Les tensions semblent monter d’un cran entre les autorités burkinabè et certains médias français. Après la sévère sanction infligée à TV5Monde, c’est au tour de Radio France Internationale (RFI) d’essuyer les foudres du Burkina Faso pour un sujet délicat : la supposée arrivée de renforts militaires maliens et russes dans la capitale.
Un démenti cinglant a en effet été opposé par le gouvernement aux allégations de la radio française. Jean Emmanuel Ouédraogo, le porte-parole officiel, a dénoncé une « campagne de désinformation » visant à nuire à l’image du Burkina Faso et à discréditer son combat contre l’hydre djihadiste. Des mots lourds de sens dans un contexte régional tendu.

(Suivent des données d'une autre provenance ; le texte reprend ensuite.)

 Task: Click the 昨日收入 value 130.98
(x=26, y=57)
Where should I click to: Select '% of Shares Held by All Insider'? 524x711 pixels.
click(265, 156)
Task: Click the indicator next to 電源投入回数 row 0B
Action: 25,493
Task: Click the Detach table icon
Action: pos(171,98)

L’affaire prend sa source dans un rapport explosif diffusé par RFI. Citant des « sources sécuritaires » de pays sahéliens, la radio évoquait l’arrivée récente à Ouagadougou de 80 à 120 hommes : des soldats maliens, mais aussi des mercenaires russes du groupe Wagner.
Leur objectif présumé ? Épauler le président de transition Ibrahim Traoré, dépeint comme « vacillant » face à une possible fronde militaire.
Certaines sources évoquaient un possible déploiement dans la ville de Dori, théâtre d’un récent massacre jihadiste meurtrier.
Une hypothèse aux lourdes implications que le pouvoir s’est empressé de balayer.